== The input
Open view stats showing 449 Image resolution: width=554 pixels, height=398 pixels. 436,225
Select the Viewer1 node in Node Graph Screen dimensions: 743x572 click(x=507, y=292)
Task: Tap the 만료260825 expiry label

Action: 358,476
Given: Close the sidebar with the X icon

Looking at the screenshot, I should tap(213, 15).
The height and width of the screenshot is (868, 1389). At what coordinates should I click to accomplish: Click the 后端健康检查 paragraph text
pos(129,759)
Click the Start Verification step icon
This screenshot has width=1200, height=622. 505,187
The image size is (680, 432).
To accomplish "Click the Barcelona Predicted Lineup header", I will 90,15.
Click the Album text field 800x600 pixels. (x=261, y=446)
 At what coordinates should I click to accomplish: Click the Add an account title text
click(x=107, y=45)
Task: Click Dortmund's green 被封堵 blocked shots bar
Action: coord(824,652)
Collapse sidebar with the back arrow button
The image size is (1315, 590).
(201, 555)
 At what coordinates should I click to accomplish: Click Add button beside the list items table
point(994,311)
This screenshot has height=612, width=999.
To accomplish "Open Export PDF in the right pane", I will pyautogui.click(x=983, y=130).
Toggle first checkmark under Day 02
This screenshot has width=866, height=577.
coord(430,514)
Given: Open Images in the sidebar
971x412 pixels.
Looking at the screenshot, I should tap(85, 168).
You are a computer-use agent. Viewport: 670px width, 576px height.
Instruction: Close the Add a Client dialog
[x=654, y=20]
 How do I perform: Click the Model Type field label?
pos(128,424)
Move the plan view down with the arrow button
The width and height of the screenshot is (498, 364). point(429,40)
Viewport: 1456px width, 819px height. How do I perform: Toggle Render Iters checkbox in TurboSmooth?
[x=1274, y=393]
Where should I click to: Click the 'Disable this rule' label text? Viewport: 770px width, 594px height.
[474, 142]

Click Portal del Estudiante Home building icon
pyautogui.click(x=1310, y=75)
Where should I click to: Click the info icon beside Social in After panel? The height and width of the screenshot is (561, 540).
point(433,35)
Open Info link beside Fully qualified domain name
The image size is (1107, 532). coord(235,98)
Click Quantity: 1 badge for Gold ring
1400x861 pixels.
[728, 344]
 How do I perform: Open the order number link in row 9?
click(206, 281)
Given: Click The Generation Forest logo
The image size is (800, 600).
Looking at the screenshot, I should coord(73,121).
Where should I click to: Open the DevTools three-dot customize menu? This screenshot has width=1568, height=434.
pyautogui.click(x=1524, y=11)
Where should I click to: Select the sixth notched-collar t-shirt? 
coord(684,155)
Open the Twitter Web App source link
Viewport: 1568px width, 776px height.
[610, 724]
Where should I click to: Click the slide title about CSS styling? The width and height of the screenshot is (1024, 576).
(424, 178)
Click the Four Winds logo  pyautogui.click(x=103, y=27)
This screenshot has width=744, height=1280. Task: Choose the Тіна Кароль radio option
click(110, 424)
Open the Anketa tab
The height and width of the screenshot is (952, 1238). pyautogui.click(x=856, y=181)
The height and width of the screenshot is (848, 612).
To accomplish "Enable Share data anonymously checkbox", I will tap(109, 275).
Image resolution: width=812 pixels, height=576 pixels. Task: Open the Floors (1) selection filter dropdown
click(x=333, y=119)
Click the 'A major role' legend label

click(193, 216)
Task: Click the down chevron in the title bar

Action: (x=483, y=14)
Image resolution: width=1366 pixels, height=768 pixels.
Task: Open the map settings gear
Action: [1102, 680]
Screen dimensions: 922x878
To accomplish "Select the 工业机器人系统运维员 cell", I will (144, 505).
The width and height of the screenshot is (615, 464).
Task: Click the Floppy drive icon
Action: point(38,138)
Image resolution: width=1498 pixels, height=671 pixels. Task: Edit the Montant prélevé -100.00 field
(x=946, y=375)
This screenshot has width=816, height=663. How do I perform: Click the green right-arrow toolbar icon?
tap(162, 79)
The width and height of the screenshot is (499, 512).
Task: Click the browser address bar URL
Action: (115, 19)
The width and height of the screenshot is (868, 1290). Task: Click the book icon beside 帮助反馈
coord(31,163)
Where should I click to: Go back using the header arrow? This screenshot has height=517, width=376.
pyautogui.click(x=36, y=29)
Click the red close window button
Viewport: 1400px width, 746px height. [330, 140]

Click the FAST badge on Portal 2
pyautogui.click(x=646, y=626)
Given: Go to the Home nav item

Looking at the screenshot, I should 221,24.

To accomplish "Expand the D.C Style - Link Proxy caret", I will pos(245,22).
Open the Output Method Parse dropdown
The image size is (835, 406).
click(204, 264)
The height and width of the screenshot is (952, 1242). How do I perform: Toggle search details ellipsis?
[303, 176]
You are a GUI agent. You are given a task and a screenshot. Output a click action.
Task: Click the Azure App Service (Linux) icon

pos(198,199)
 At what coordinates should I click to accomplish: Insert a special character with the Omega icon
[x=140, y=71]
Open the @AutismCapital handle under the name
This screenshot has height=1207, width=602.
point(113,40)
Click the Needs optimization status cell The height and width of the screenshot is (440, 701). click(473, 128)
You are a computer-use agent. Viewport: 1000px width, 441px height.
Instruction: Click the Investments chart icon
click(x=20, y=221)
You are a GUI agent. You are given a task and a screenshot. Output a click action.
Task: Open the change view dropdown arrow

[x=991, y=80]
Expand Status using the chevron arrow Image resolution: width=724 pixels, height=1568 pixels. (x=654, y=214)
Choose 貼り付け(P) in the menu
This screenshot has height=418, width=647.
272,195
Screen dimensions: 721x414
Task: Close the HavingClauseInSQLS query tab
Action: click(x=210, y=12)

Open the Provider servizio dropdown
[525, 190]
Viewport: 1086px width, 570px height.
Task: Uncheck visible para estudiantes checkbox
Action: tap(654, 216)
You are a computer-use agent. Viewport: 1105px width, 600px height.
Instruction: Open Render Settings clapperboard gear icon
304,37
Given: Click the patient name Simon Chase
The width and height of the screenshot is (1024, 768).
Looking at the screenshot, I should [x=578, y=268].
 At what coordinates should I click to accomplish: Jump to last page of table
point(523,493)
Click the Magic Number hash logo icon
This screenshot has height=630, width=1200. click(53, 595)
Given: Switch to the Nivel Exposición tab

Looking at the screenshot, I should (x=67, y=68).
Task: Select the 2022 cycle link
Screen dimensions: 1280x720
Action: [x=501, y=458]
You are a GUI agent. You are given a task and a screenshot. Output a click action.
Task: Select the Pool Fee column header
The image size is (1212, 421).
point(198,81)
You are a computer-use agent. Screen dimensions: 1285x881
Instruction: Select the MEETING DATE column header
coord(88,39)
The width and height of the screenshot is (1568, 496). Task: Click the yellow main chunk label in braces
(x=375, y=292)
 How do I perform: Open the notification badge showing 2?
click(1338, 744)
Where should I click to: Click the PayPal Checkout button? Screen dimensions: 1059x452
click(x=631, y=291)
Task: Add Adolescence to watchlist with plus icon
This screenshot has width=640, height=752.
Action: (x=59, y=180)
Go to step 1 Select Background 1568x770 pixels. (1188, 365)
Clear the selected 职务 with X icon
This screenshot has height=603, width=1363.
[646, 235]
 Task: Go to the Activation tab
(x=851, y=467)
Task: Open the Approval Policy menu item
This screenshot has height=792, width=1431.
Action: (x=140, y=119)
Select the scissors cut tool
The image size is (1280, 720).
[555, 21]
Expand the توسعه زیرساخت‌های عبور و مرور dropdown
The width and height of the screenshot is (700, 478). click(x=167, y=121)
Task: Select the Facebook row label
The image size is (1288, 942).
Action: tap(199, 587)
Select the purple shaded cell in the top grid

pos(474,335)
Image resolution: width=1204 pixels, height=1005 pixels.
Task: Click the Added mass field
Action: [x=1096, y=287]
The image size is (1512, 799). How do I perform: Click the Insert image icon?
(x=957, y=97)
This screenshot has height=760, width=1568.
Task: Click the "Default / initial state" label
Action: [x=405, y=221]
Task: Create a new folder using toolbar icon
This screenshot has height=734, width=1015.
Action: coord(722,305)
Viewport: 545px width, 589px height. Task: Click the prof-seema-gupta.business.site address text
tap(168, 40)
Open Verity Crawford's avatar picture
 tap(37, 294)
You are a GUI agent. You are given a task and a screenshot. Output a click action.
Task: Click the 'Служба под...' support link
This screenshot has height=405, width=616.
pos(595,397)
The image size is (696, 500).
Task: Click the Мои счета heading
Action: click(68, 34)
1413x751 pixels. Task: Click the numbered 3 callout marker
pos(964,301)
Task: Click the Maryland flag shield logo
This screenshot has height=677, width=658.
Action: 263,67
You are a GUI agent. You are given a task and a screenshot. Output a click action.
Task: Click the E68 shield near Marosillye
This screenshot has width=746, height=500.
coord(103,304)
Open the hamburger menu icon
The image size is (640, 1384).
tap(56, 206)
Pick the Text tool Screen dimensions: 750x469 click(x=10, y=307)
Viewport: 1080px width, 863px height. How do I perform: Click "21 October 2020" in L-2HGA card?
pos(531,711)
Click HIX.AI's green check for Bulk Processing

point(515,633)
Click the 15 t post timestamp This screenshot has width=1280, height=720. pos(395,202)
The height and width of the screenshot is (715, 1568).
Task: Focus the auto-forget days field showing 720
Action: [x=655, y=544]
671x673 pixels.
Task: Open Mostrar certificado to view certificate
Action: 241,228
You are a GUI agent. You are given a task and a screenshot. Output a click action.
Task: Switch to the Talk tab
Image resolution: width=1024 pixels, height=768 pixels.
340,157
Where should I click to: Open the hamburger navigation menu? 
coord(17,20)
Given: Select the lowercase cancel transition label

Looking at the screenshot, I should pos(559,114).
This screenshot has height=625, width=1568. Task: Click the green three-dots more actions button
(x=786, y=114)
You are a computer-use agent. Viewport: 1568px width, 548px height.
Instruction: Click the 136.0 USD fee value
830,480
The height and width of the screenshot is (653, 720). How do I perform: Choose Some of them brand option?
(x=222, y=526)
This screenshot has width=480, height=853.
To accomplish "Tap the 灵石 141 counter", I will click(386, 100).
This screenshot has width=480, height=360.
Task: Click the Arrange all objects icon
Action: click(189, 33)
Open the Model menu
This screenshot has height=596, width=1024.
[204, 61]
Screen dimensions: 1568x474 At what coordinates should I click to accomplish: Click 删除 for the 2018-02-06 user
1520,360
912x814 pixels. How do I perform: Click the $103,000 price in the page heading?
====
* Work order *
Exactly as they appear, write out the lines from the one containing "The image size is (640, 1384)." through the final line of the entries above, both included.

* Response area *
The image size is (640, 1384).
tap(56, 206)
Pick the Text tool Screen dimensions: 750x469 click(x=10, y=307)
Viewport: 1080px width, 863px height. How do I perform: Click "21 October 2020" in L-2HGA card?
pos(531,711)
Click HIX.AI's green check for Bulk Processing

point(515,633)
Click the 15 t post timestamp This screenshot has width=1280, height=720. pos(395,202)
The height and width of the screenshot is (715, 1568).
Task: Focus the auto-forget days field showing 720
Action: [x=655, y=544]
671x673 pixels.
Task: Open Mostrar certificado to view certificate
Action: 241,228
You are a GUI agent. You are given a task and a screenshot. Output a click action.
Task: Switch to the Talk tab
Image resolution: width=1024 pixels, height=768 pixels.
340,157
Where should I click to: Open the hamburger navigation menu? 
coord(17,20)
Given: Select the lowercase cancel transition label

Looking at the screenshot, I should pos(559,114).
This screenshot has height=625, width=1568. Task: Click the green three-dots more actions button
(x=786, y=114)
You are a computer-use agent. Viewport: 1568px width, 548px height.
Instruction: Click the 136.0 USD fee value
830,480
The height and width of the screenshot is (653, 720). How do I perform: Choose Some of them brand option?
(x=222, y=526)
This screenshot has width=480, height=853.
To accomplish "Tap the 灵石 141 counter", I will click(386, 100).
This screenshot has width=480, height=360.
Task: Click the Arrange all objects icon
Action: click(189, 33)
Open the Model menu
This screenshot has height=596, width=1024.
[204, 61]
Screen dimensions: 1568x474 At what coordinates should I click to accomplish: Click 删除 for the 2018-02-06 user
1520,360
912x814 pixels. How do I perform: Click the $103,000 price in the page heading?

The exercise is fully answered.